Lessons Learned: 3-D modeling easily made the transition online

The University Times today begins a series of “Lessons Learned” — what faculty members have already discovered during the transformation of Pitt’s in-person classes to the online world: lessons they’ve gleaned from what worked and sometimes from what didn’t.

By MARTY LEVINE

A course centered on creating 3-D models of the human brain might be stymied by the necessity of moving online.

But neuroscience faculty member Erika Fanselow’s Functional Neuroanatomy Honors Practicum, in the Dietrich School of Arts & Sciences, had a surprisingly easy switch to an online-only existence in the spring. In fact, she says, the forced changes actually resulted in improvements to class projects in the final few weeks.

Normally, groups of three to four students in Fanselow’s class create, and print, models of specific brain structures, and Fanselow checks them in person.

“I was concerned about moving that online,” she says. The software students use to construct the 3-D models was already in the cloud, so their modeling continued without a hitch.

But when it came time to view each model, she found that the students realized they were going to get extra scrutiny: their models could still be viewed from every angle, but instead of being merely eyeballed they would be put under the microscope of online magnification. And they realized they had to be prepared to speak a bit more formally about their models, when called upon in a Zoom meeting.

“It turned out working with the 3-D, online, worked just as well, or even better,” says Fanselow. “I think they were a little more organized, a little more ready to present their material.”

Moving online enhanced the class’s final project as well, she says.

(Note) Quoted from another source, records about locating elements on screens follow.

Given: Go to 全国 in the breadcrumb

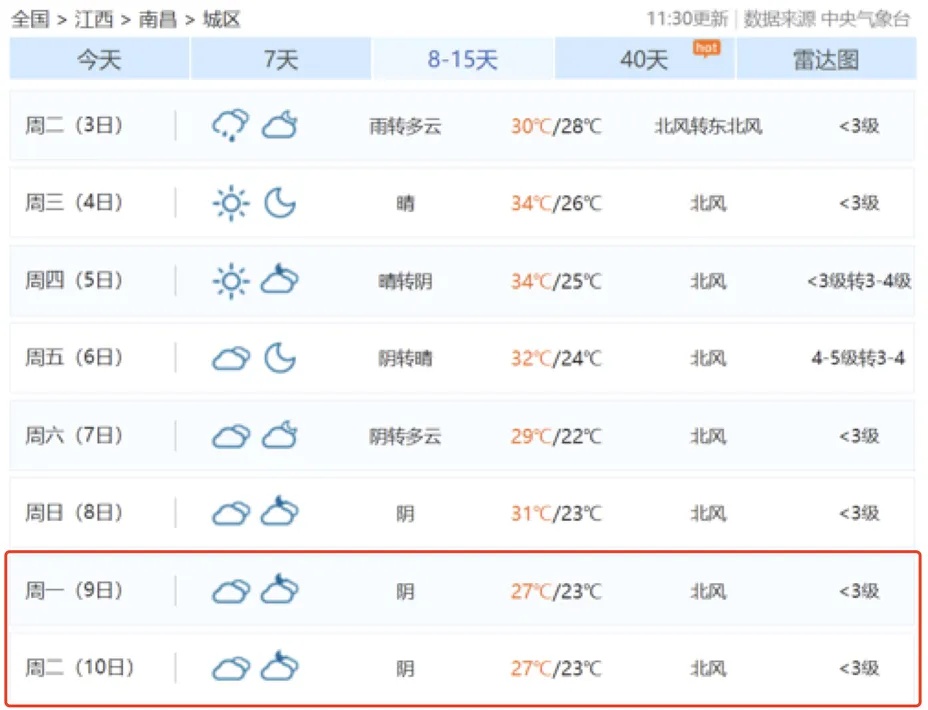Looking at the screenshot, I should tap(29, 19).
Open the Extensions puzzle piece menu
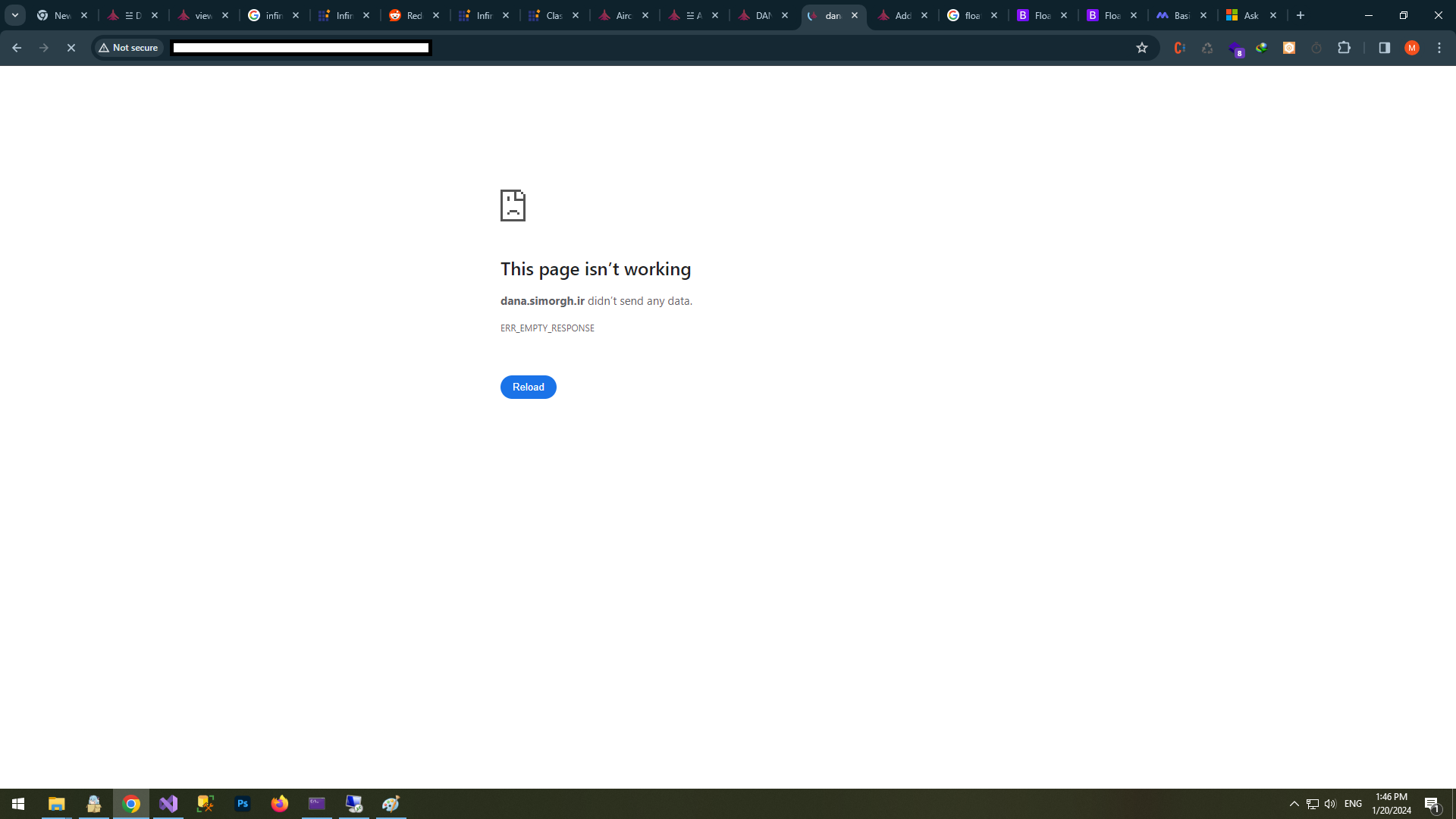 click(1344, 48)
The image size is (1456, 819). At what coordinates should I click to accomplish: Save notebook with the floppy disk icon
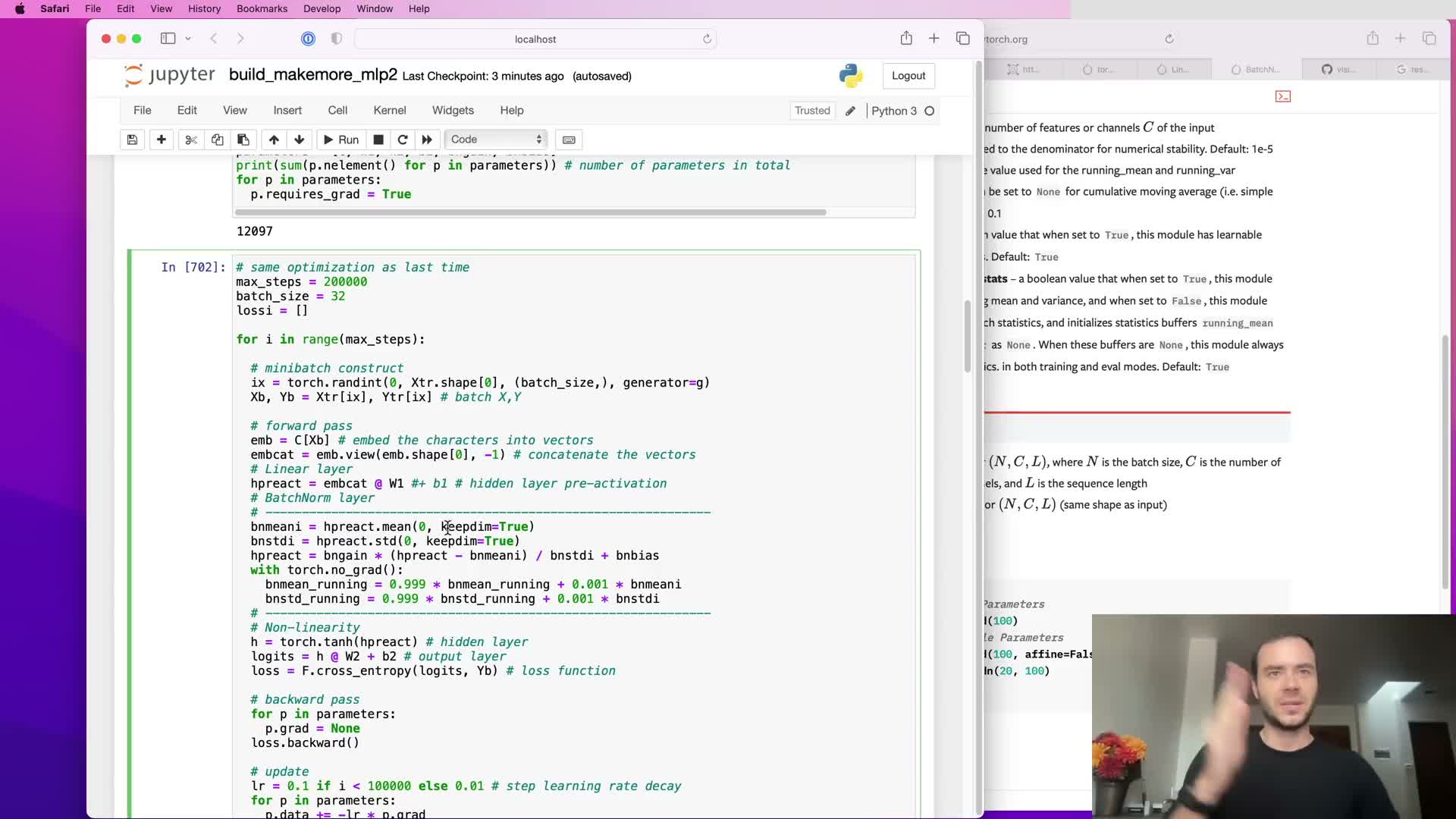(x=132, y=140)
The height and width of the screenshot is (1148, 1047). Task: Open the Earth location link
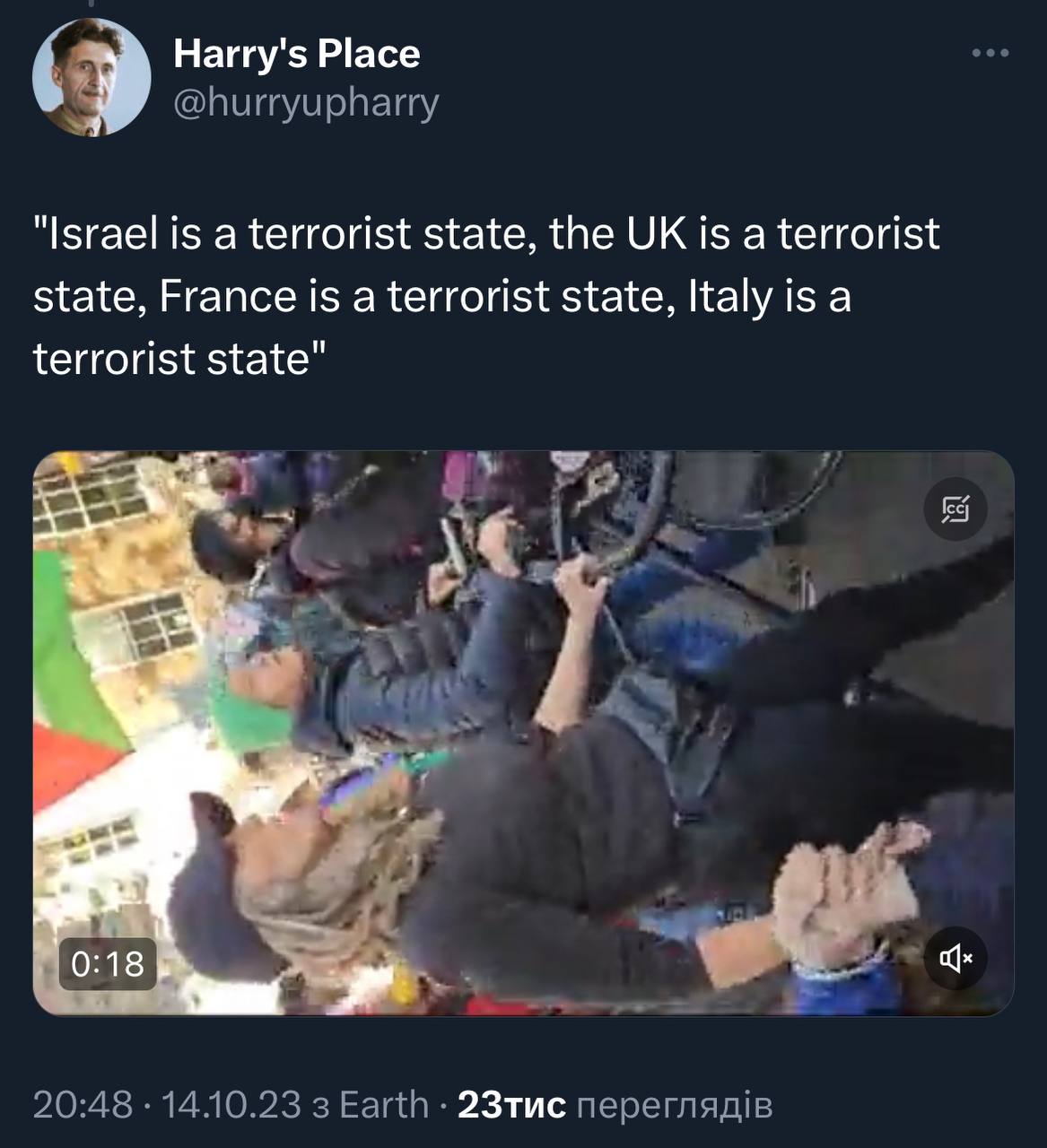point(384,1105)
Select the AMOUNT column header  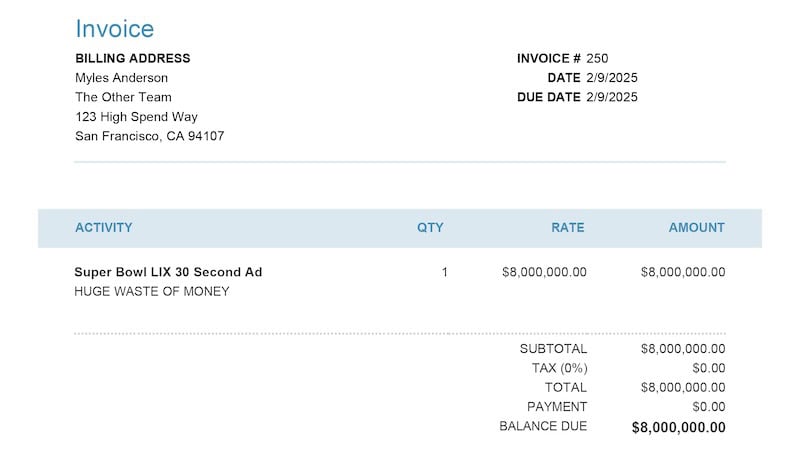(696, 228)
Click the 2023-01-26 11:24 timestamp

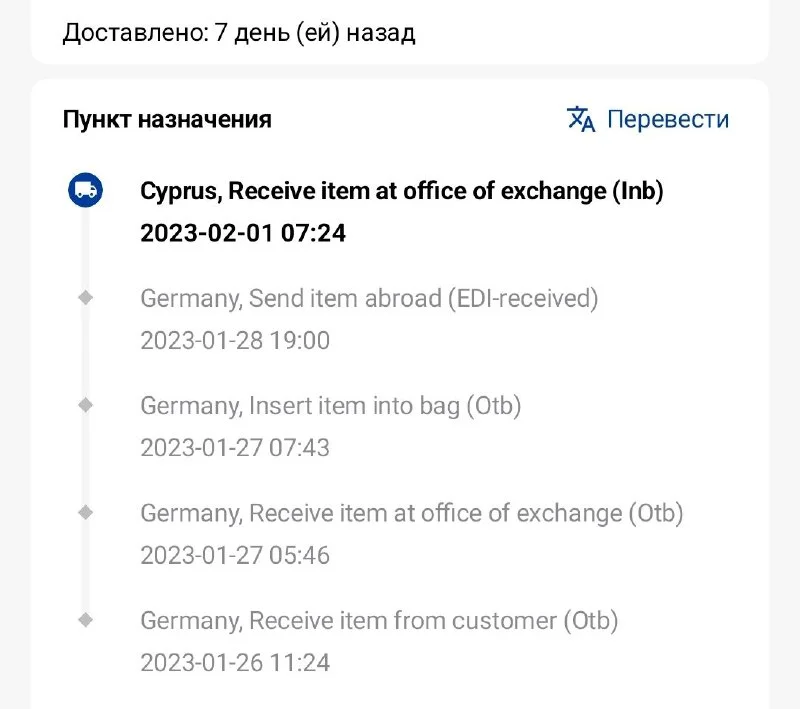tap(234, 662)
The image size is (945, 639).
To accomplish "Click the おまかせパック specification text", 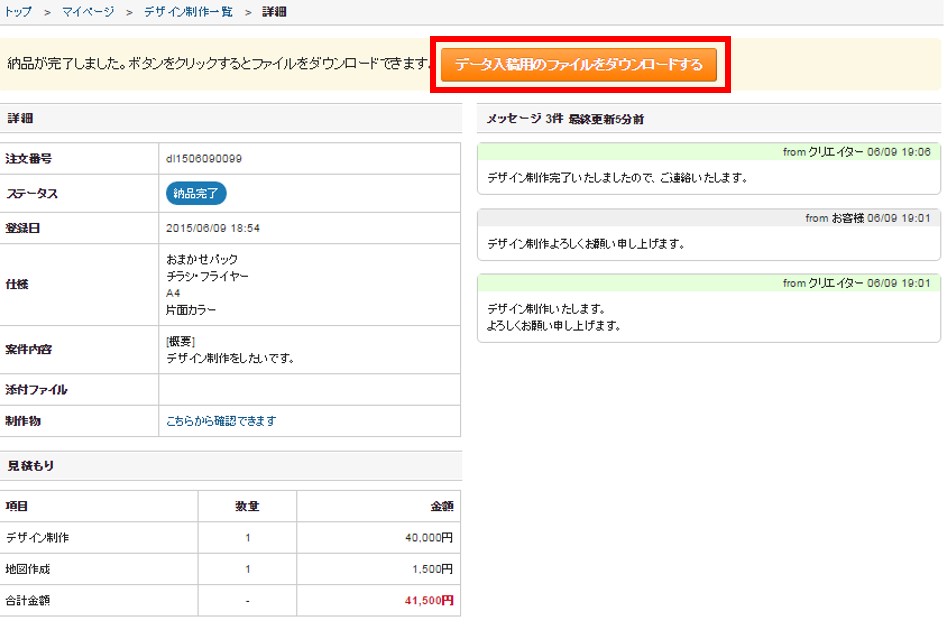I will tap(202, 259).
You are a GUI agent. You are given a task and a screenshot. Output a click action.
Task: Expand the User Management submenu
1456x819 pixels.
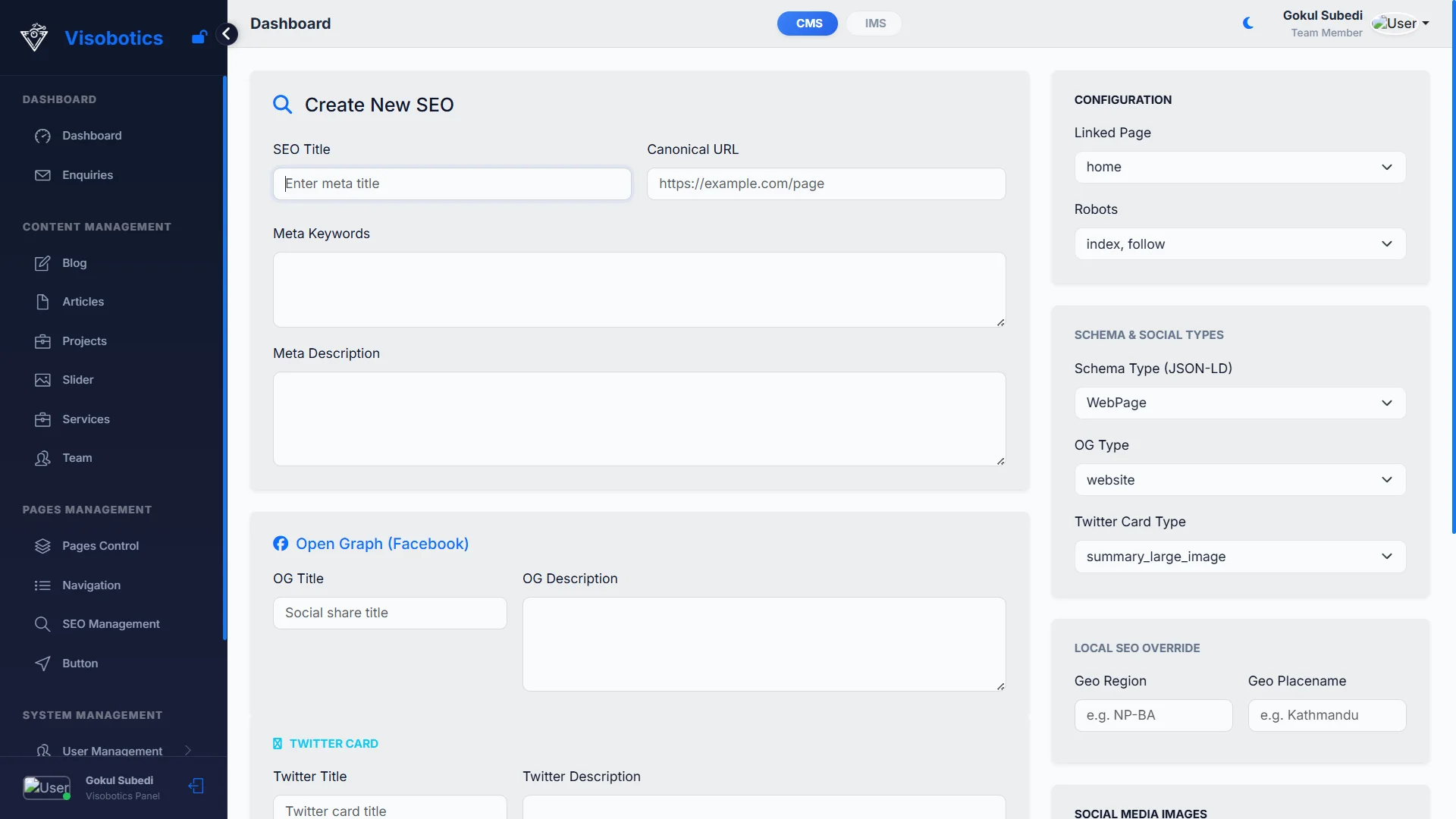pyautogui.click(x=112, y=751)
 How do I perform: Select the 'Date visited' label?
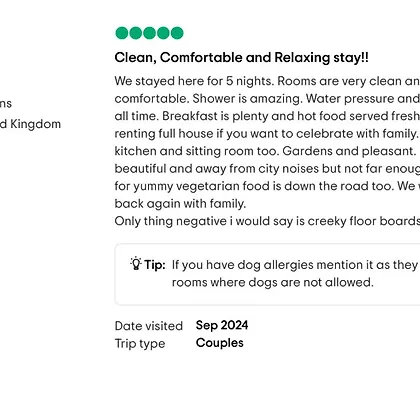pyautogui.click(x=149, y=326)
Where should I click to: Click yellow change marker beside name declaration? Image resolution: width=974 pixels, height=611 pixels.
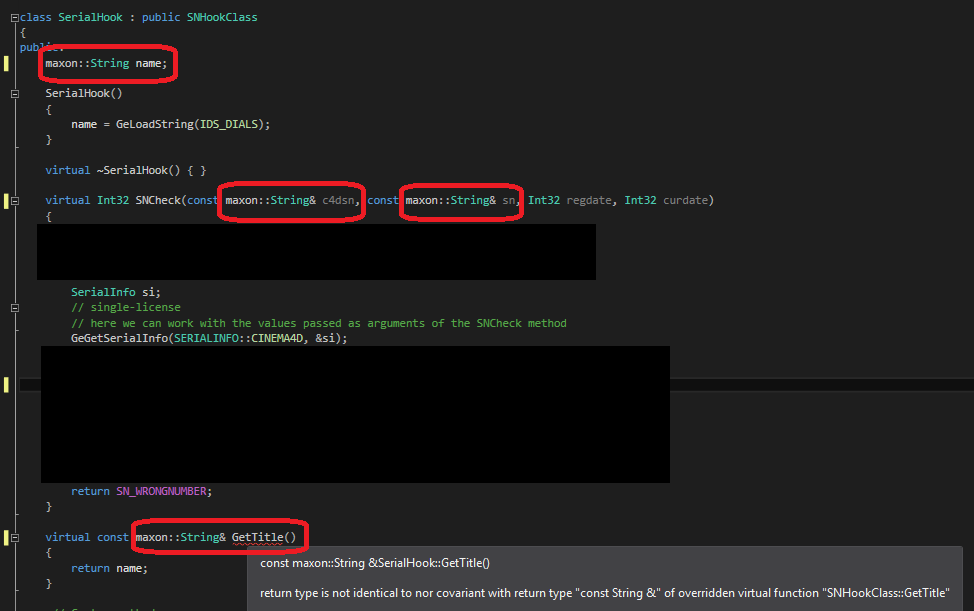coord(6,64)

Here, the students usually work in small groups too, using a medical case study to diagnose a patient with symptoms that may be a result of a functional neuroanatomy issue, and then present their findings in class.

Fanselow worried that such a task might turn out to feel stilted in Zoom, so she reversed course, assigning each group a specific disorder and asking them to create their own case study for another group to solve. Working backward in this manner turned out to be “a very active problem-solving process,” she says.

The final addition to her course was something Fanselow was least confident about, she says. In an era when undergraduate students generally shun email in favor of texting or other online modes, she undertook very frequent communication to let them know what to expect in the course.

“I emailed them nearly daily, and I got feedback from students that this was very reassuring,” she says. “I think this gave them some structure that otherwise they had to get online. I was surprised to the degree to which students responded to that. I thought it might be overkill, and it wasn’t.”

Her almost daily emails included a link to an unrequired, usually non-scientific article related to neuroscience and, ideally, that week’s course topic. The message: “‘This is to get your mind off of all the COVID craziness.’ Students told me again and again that they appreciated having something to think about.”

She might not continue this practice in the fall, even if courses are online, if the daily COVID-19 news doesn’t seem as intense. But she was heartened to see students realize her concern for how they were handling life outside of class. “It formed a connection,” she says.